*PROBLEM TO WORK ON*:
Take the records below from their first line through the line holding "You are a computer-use", and set each of those lines down exactly, without pictures.

*INPUT DATA*:

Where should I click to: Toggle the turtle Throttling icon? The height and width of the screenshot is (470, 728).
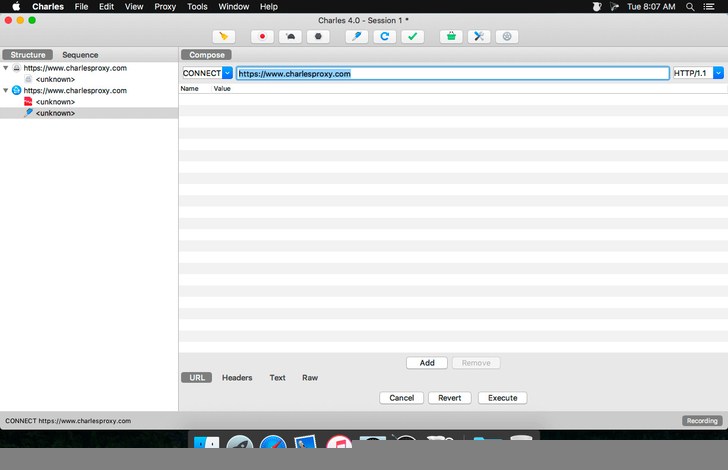(290, 36)

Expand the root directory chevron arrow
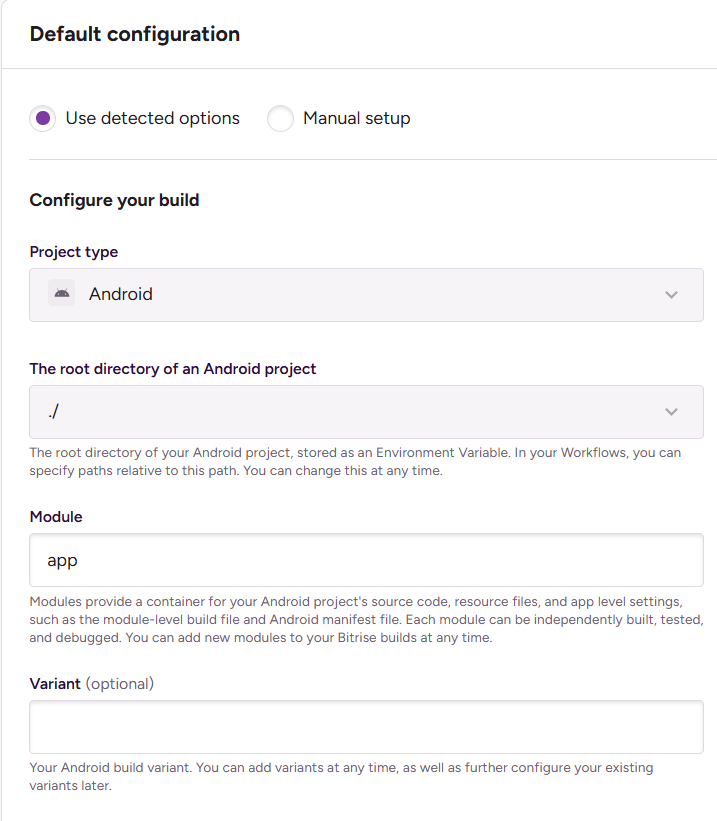pos(671,412)
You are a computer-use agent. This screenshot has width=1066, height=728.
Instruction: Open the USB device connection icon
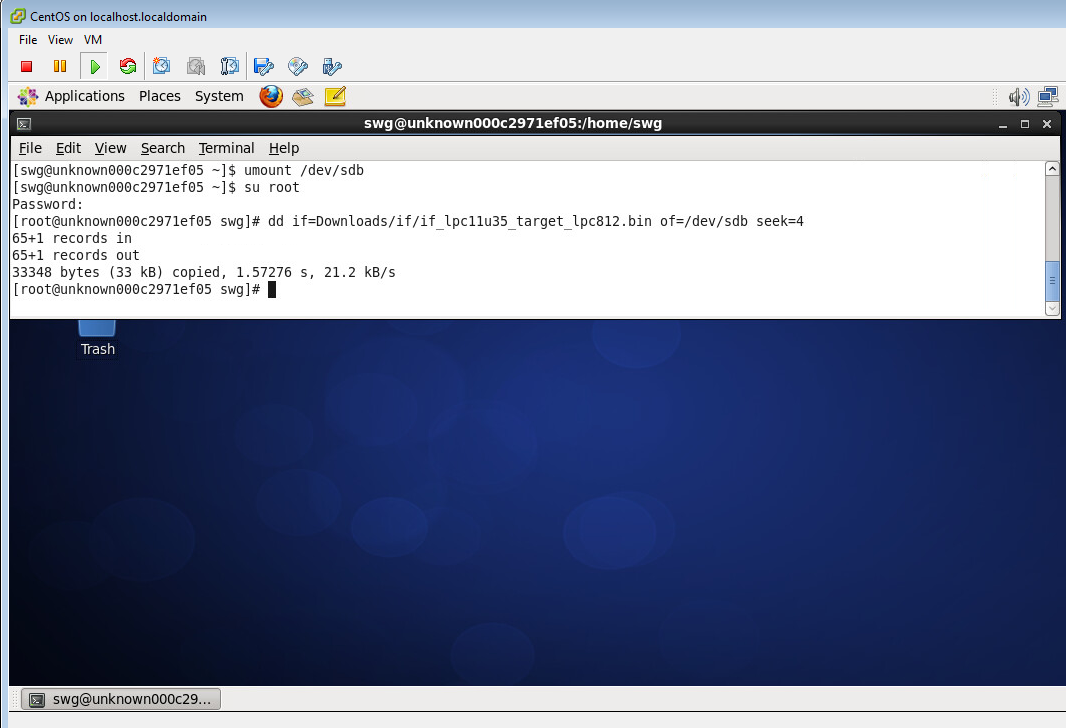(x=332, y=67)
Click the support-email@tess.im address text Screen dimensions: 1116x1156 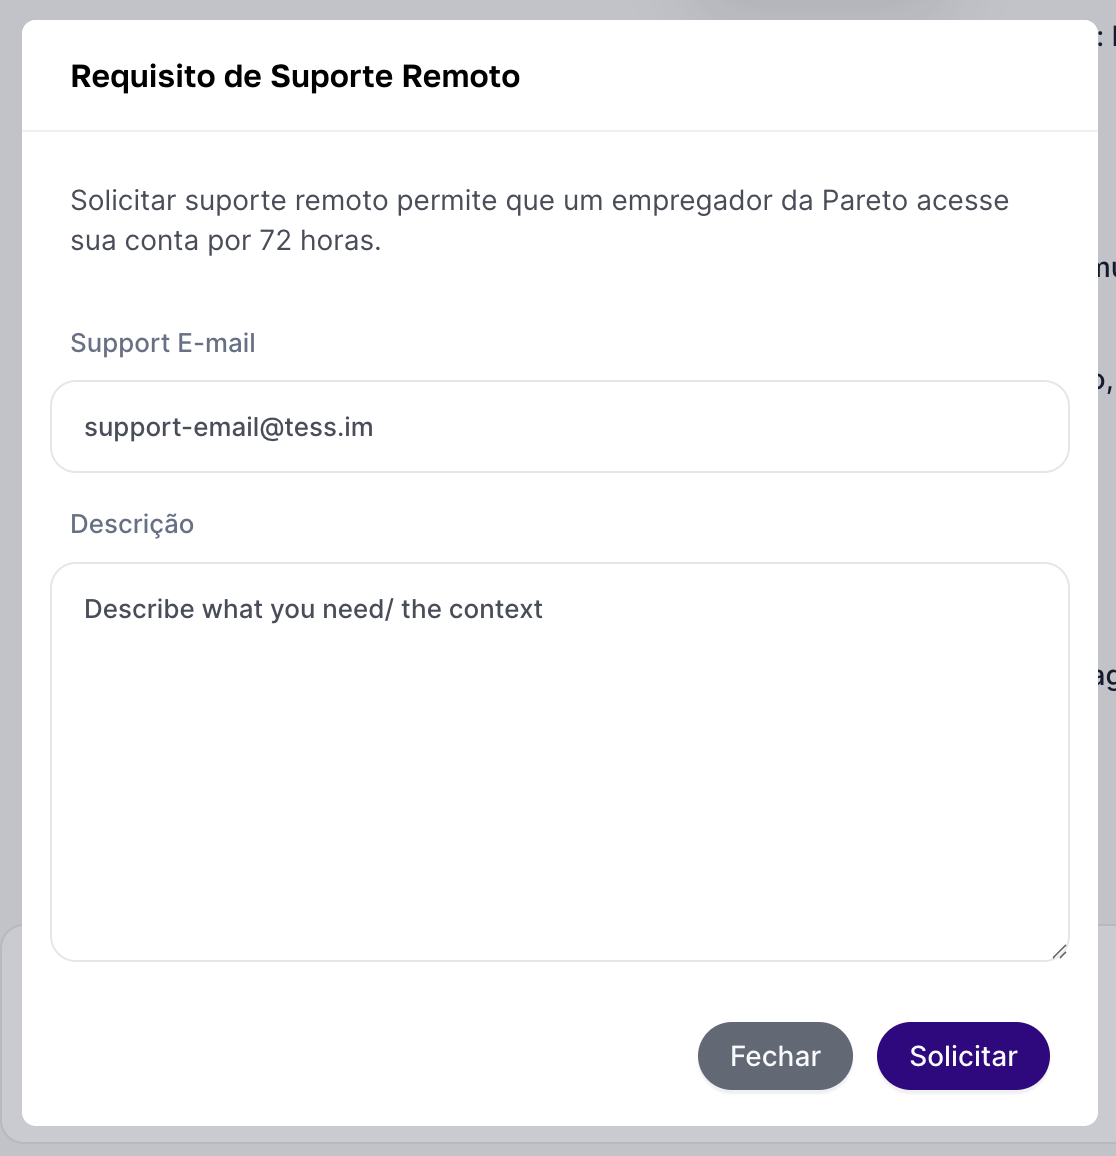pyautogui.click(x=229, y=427)
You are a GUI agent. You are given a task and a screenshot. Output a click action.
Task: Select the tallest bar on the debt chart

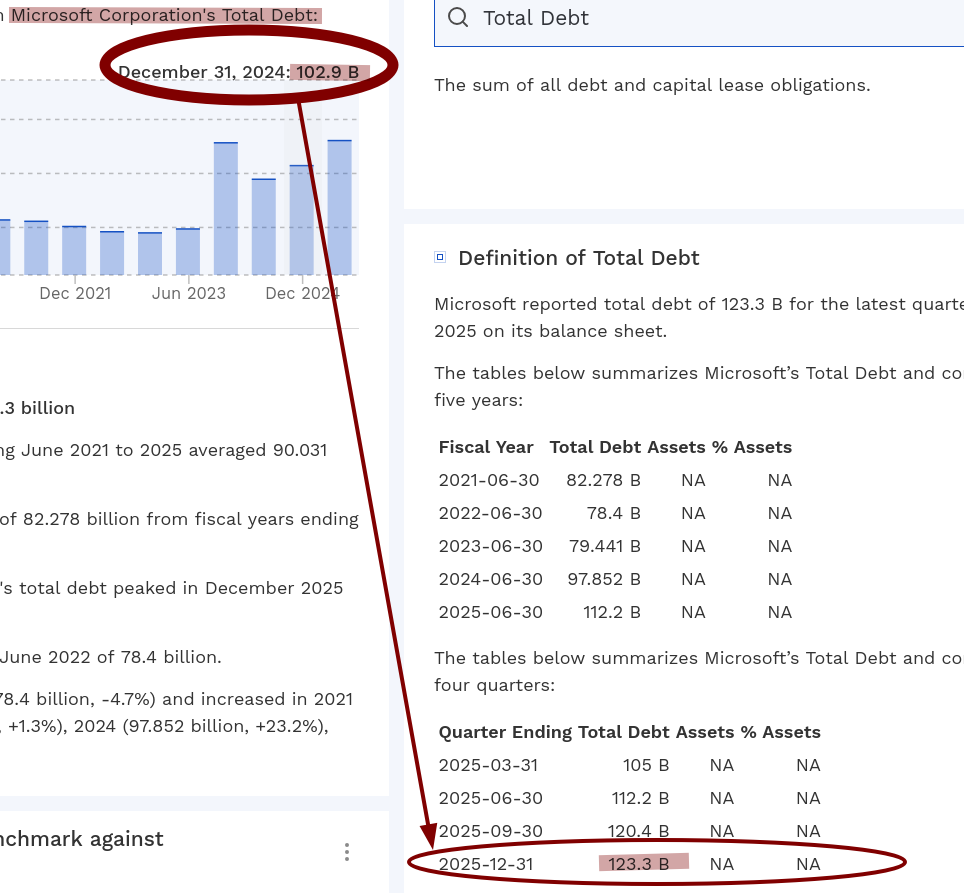point(337,205)
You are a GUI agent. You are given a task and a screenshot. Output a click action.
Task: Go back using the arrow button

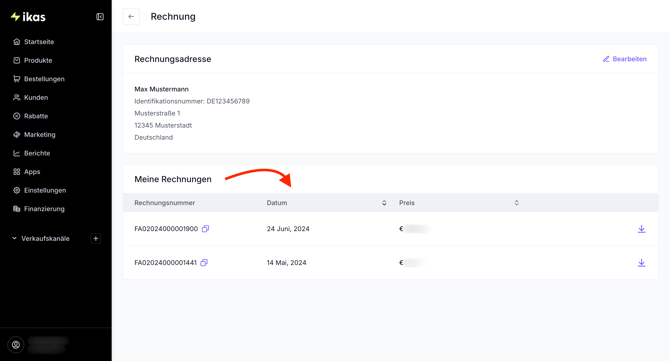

*OUTPUT OF THE TASK*:
Where should I click to: Toggle the turtle Throttling icon? The height and width of the screenshot is (470, 728).
(290, 36)

Expand the root directory chevron arrow
pos(671,412)
You are a computer-use agent. This screenshot has width=1066, height=728.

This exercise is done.